L’ordine era chiaro: non reagire, non opporsi, non essere offensivi. Ma la tensione cresceva. “Ci eravamo preparati a questo – ha spiegato -, simulando, per esempio, di dover restare pancia a terra con le mani legate dietro la schiena per almeno venti minuti, oppure, esercitandoci in caso di abbordaggio su come posizionarci: salvagente, mani in alto e le donne, spesso vittime di stupro in queste situazioni, lontane dalla scala che porta al sottocoperta”.
Una volta imprigionati in una sorta di hangar, il racconto diventa crudo: “Ci hanno umiliato, presi in giro, privato dell’acqua, hanno lanciato in faccia le medicine perquisite a un signore anziano. Ho visto due ragazze con i polsi fasciati, un altro bendato, ultra sessantenni lasciati a terra. A me e ad altri politici hanno portato via il passaporto. Non ci hanno permesso di vedere l’ambasciatore. Ogni volta che provavamo a chiudere gli occhi, ci risvegliavano“.
“Essendo politici, non volevano che vedessimo cosa accadeva agli altri attivisti – ha spiegato Croatti -. Eravamo un fastidio da rimuovere. Quindi ci hanno portati in aeroporto per rispedirci in Italia. Nemmeno lì l’umiliazione è terminata: anche sull’aereo alcuni passeggeri ci hanno urlato addosso e fatto il dito medio”.
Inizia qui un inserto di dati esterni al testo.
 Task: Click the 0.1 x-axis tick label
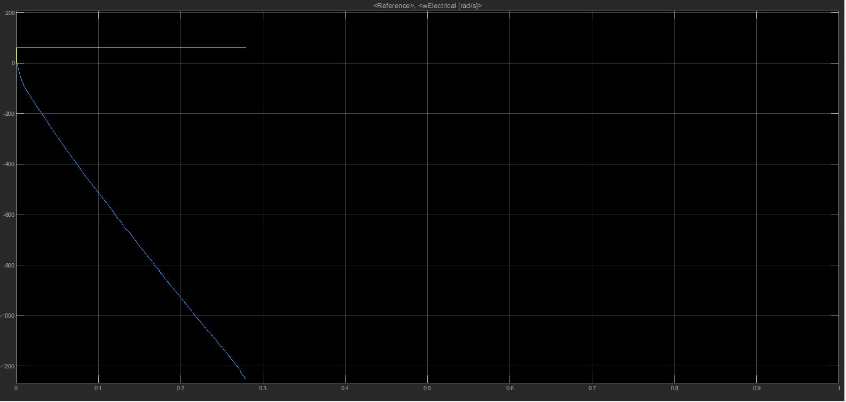98,388
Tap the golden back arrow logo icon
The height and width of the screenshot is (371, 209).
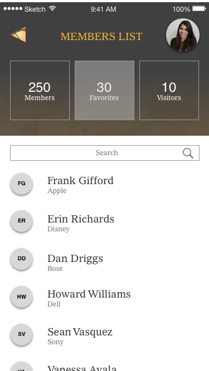18,34
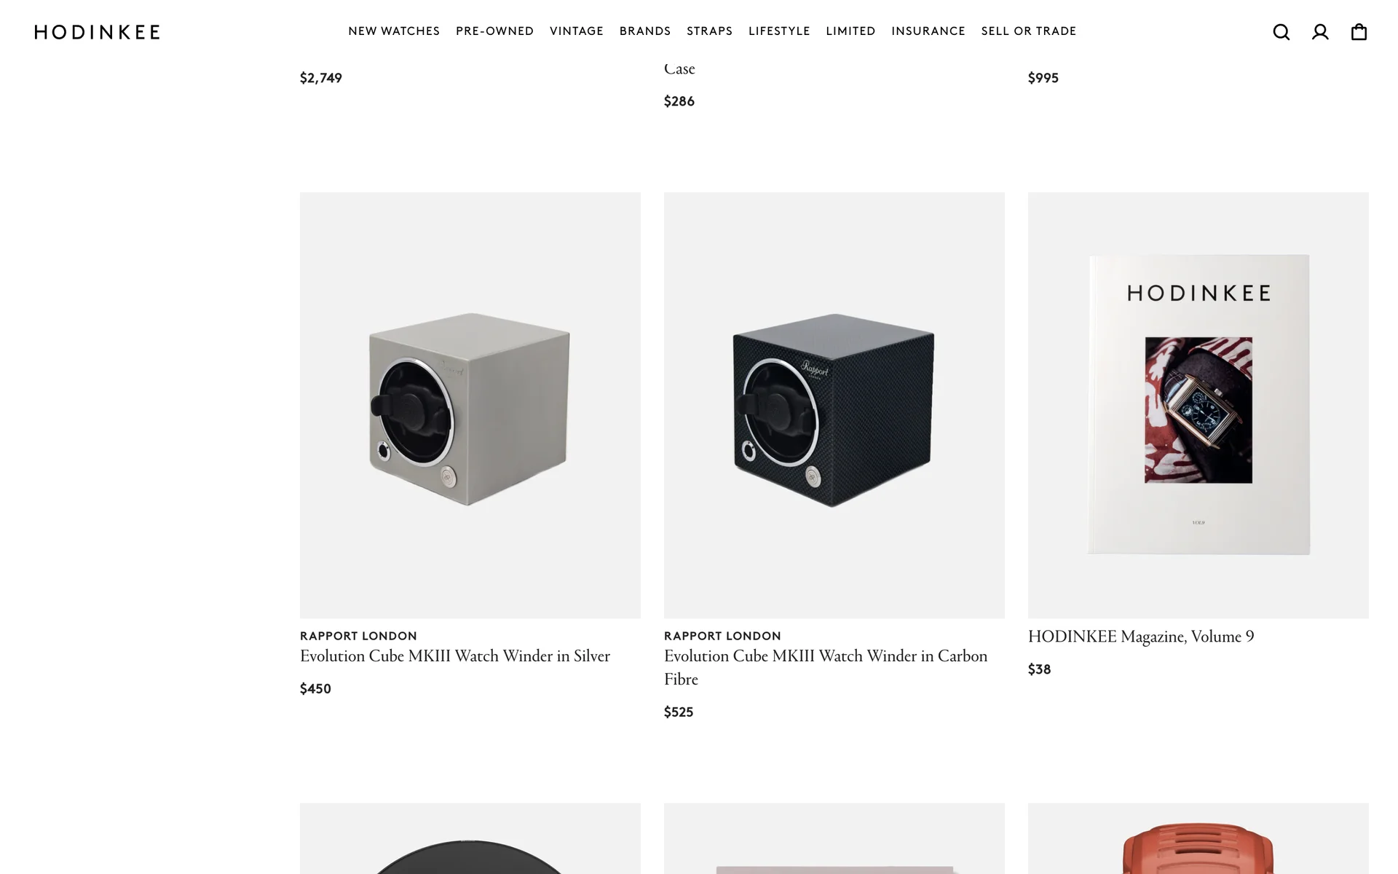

Il suo racconto si chiude con una riflessione che è insieme politica e morale: “L’unico scudo che avevamo erano le persone là fuori, nelle piazze, le loro voci, i loro occhi. Senza di loro saremmo scomparsi davvero. Ricordatevi quanto siete stati importanti, la flotta ha funzionato solo perché eravamo tutti uniti. Il nostro obiettivo era impedire che il mondo si girasse dall’altra parte, ci siamo riusciti. Questo percorso va protetto, con le manifestazioni, con la presenza, con la verità dei racconti. Perché la Flotilla continua ogni volta che qualcuno decide di non restare in silenzio”.